- What is being asked
Set down, word for word, only the lines from the start of the records through the line bearing "Given: Tick the Mute checkbox"; include no pictures.

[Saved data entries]
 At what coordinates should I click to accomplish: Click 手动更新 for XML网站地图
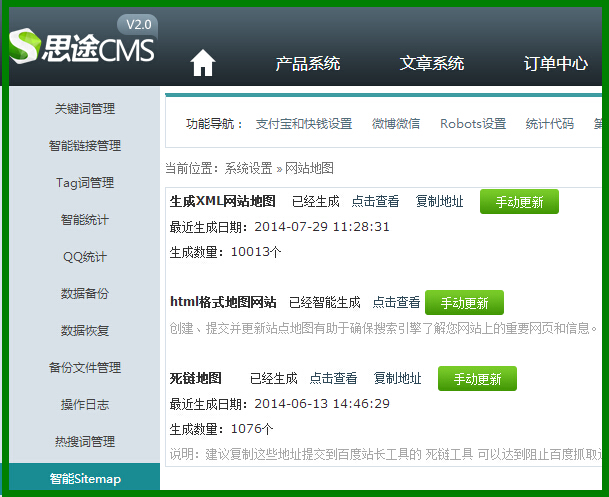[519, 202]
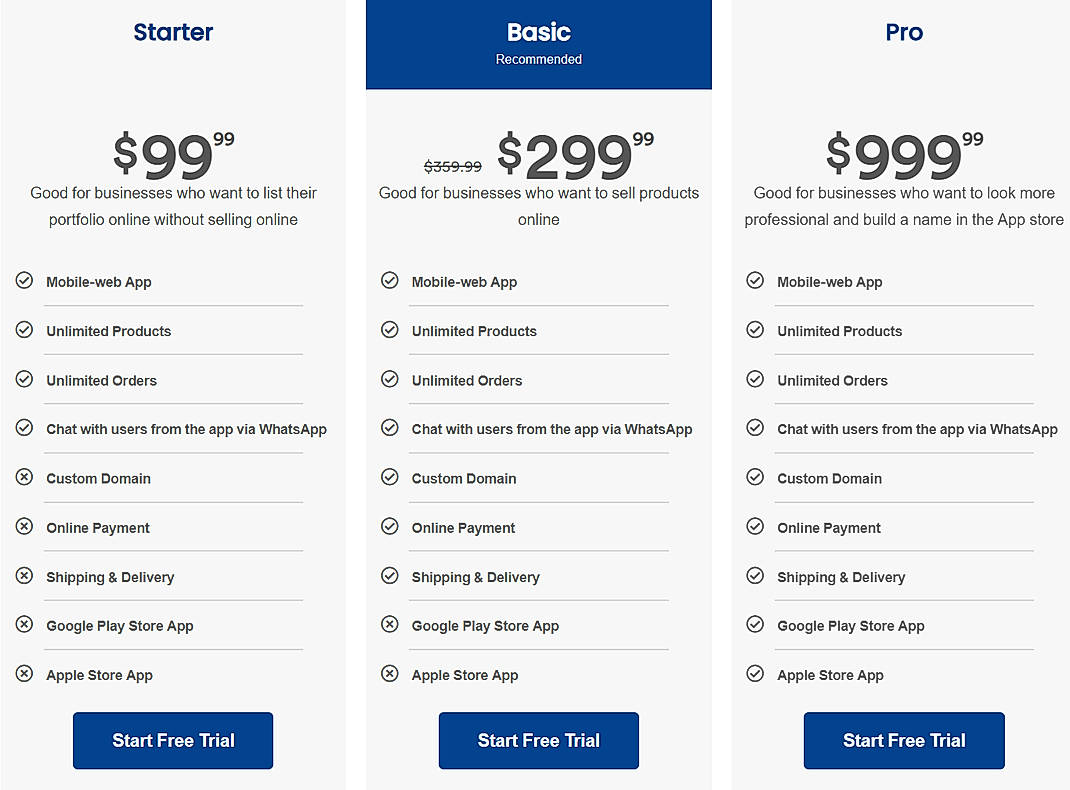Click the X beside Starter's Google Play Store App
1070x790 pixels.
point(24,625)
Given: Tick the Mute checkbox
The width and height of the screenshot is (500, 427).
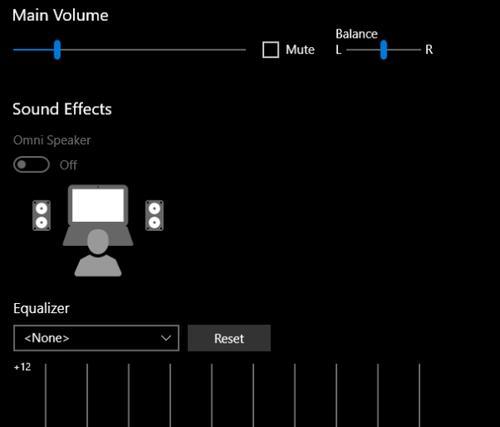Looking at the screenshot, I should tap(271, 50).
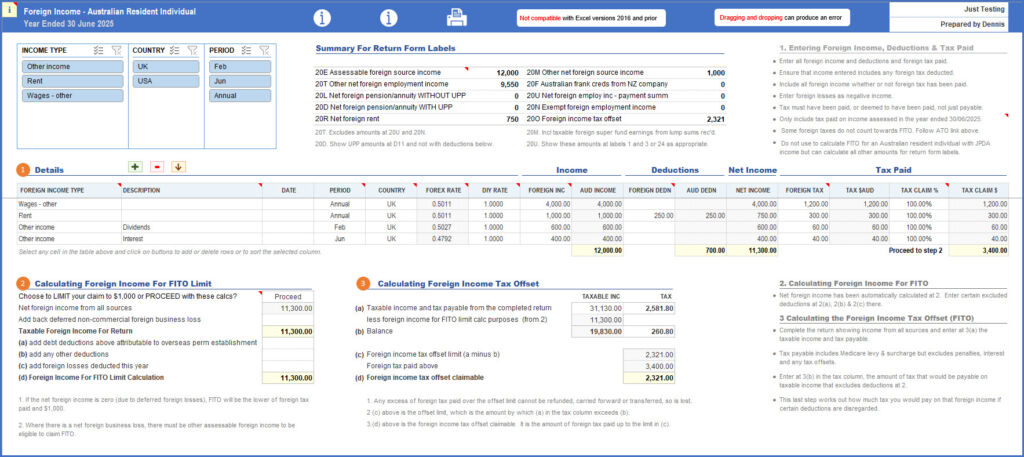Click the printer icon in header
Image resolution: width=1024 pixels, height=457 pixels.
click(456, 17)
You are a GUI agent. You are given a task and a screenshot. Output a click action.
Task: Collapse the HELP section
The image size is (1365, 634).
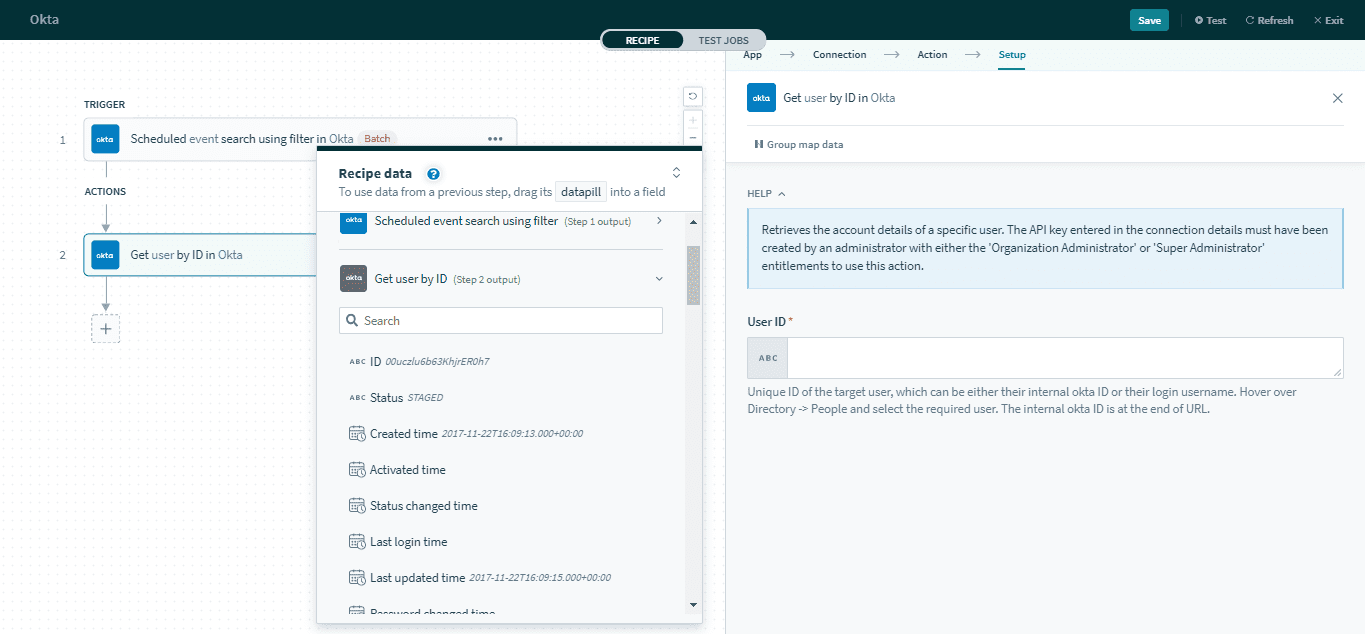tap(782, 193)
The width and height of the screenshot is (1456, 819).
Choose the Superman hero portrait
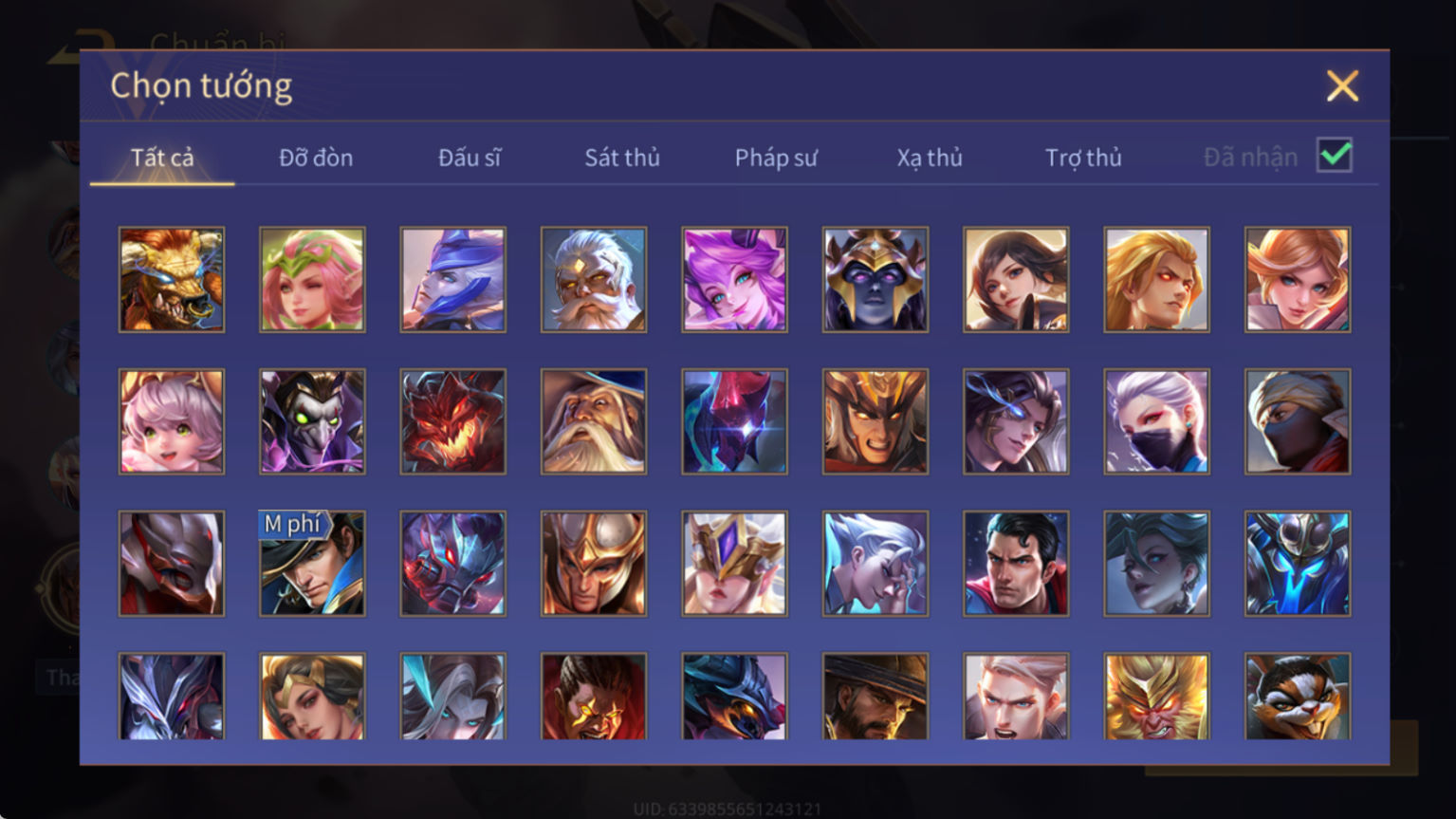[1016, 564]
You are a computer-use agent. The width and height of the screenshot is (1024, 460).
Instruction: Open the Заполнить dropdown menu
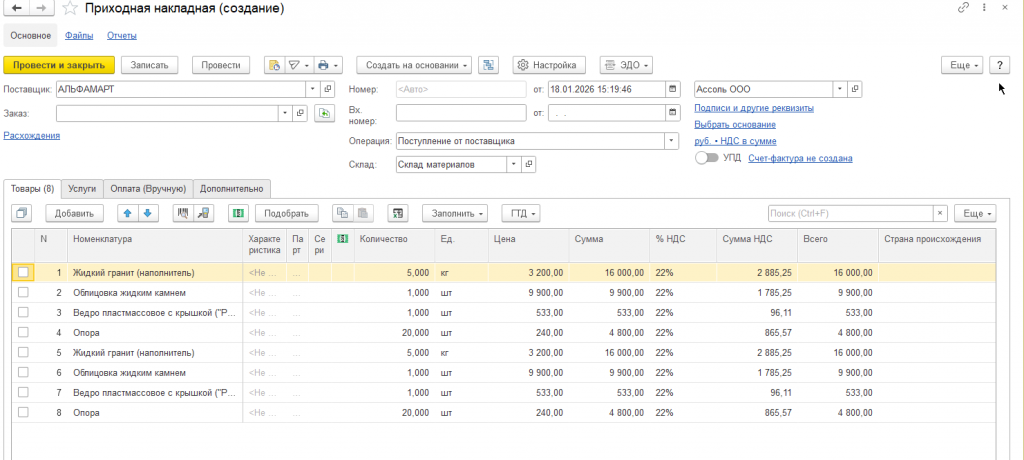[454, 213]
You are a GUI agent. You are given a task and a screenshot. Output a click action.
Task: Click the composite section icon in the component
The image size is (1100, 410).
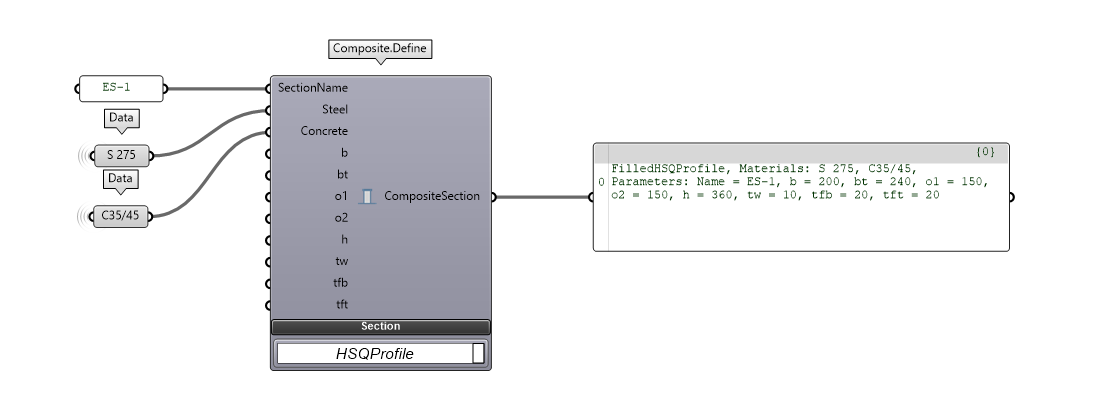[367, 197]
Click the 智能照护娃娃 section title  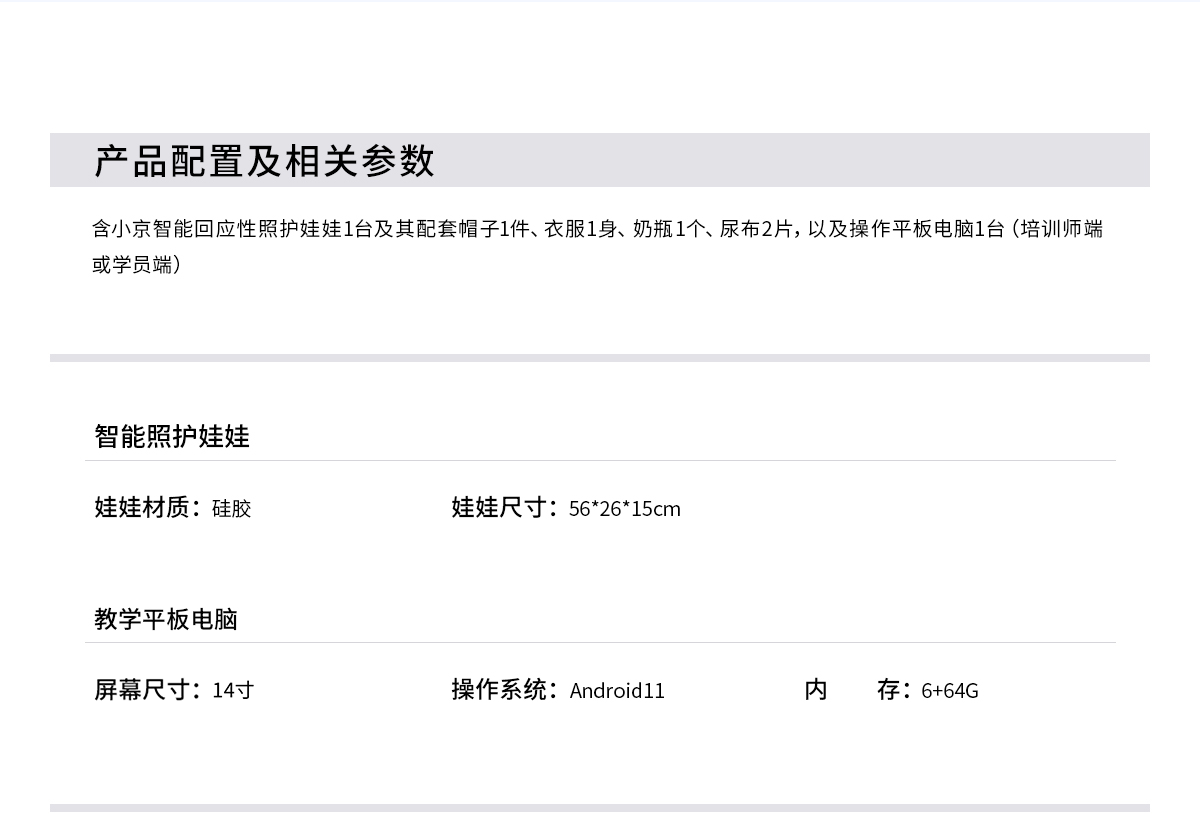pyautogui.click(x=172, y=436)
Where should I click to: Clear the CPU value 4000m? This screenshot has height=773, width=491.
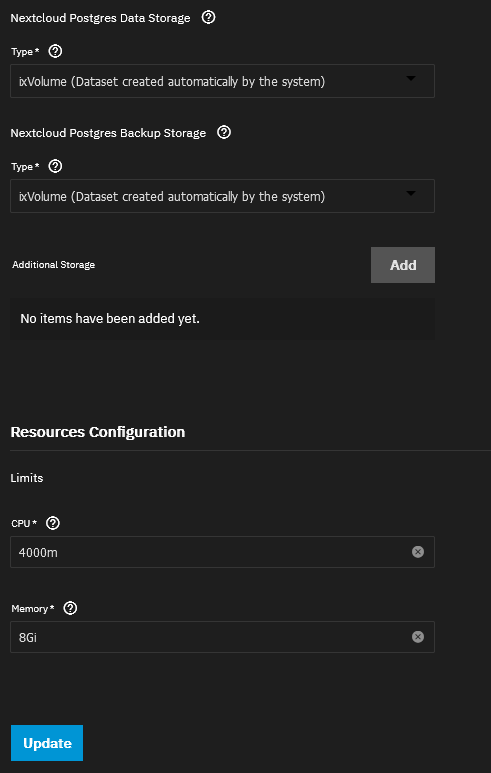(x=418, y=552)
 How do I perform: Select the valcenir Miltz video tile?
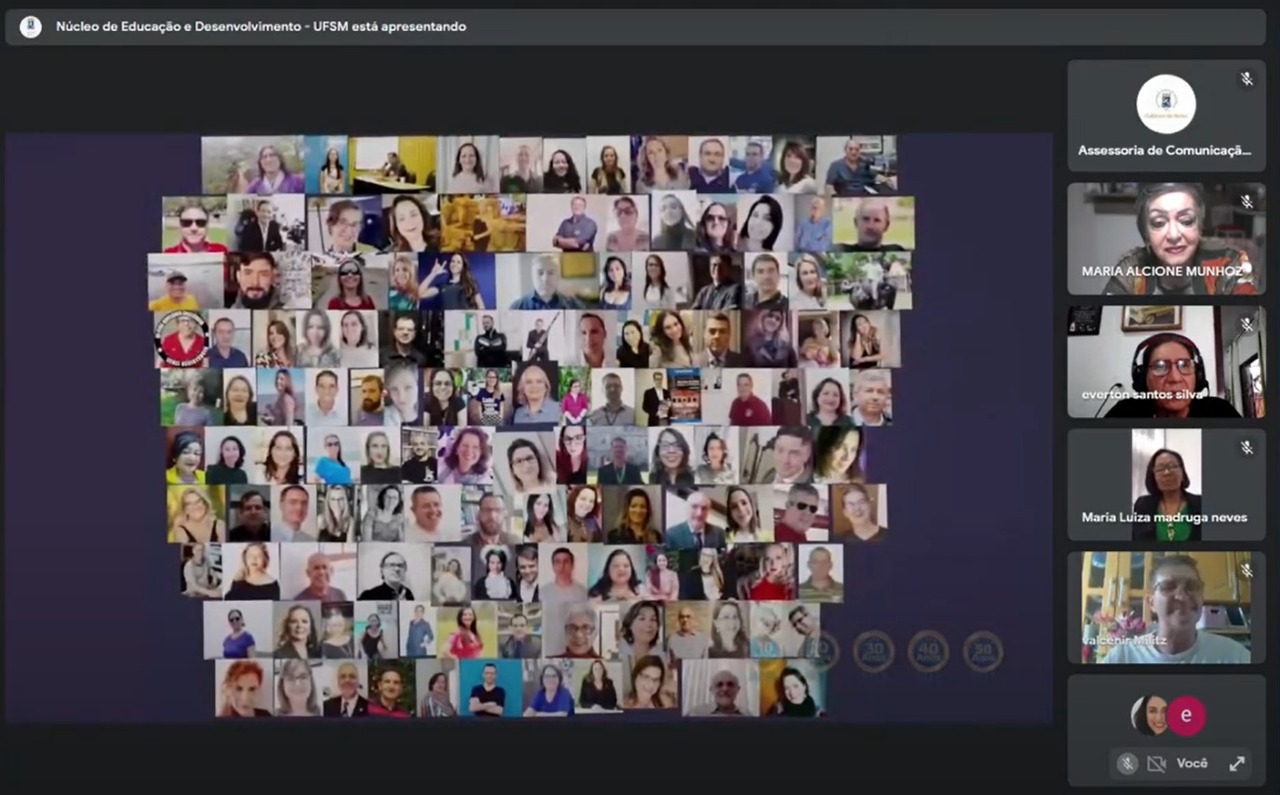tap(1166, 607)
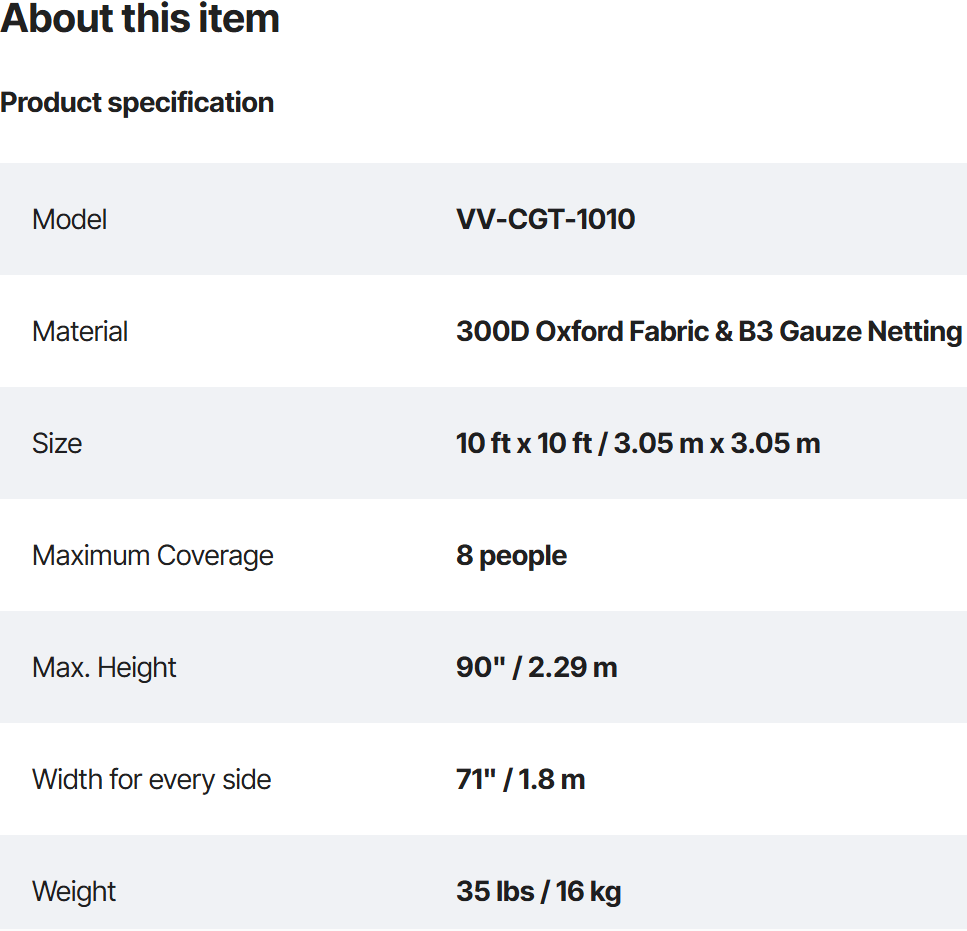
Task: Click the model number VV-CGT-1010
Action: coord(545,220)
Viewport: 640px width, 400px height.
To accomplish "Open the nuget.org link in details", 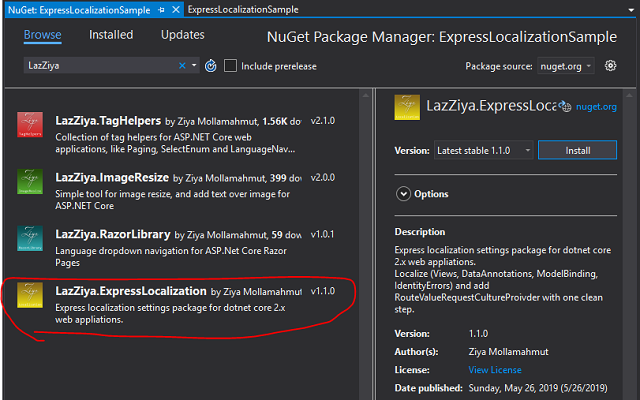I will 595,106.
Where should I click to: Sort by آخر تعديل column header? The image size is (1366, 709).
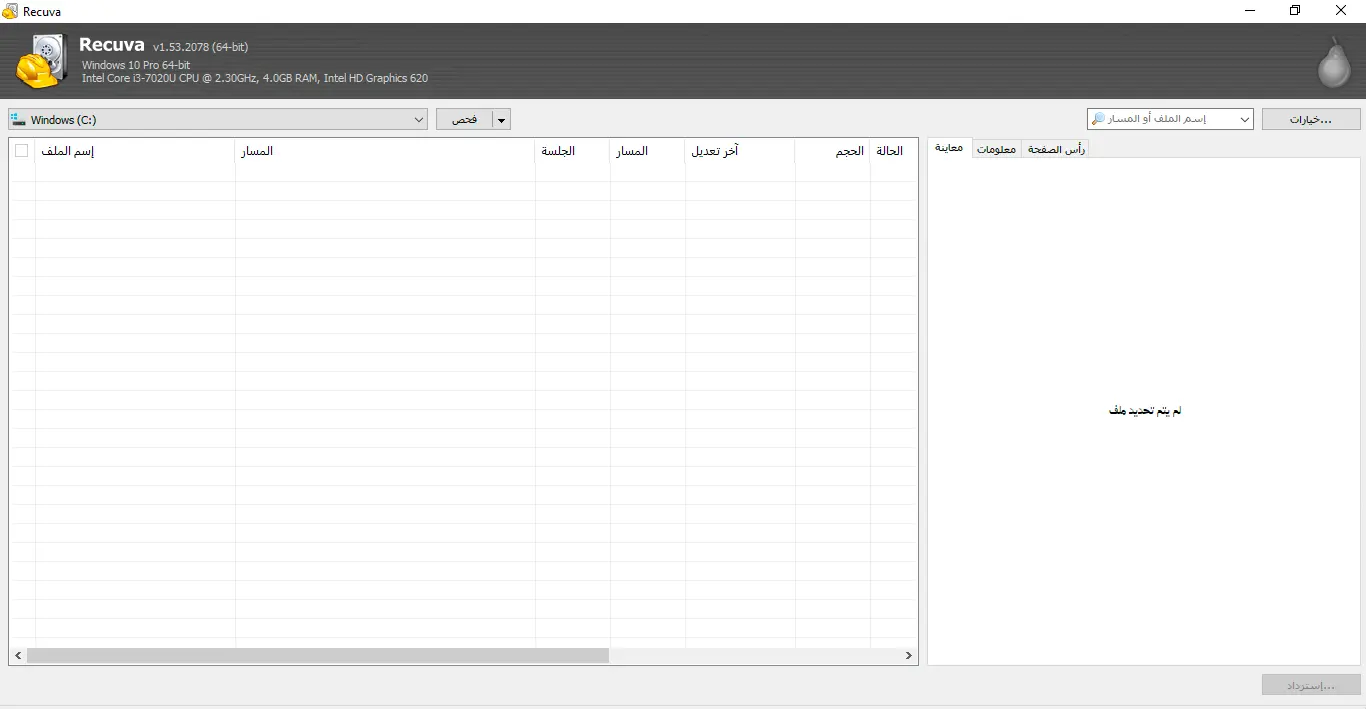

- Answer to this problem
 At what coordinates should I click to accomplish: Click 手动更新 for XML网站地图
[519, 202]
Click the X beside Starter's Google Play Store App
1070x790 pixels.
point(24,625)
Given: Tick the Mute checkbox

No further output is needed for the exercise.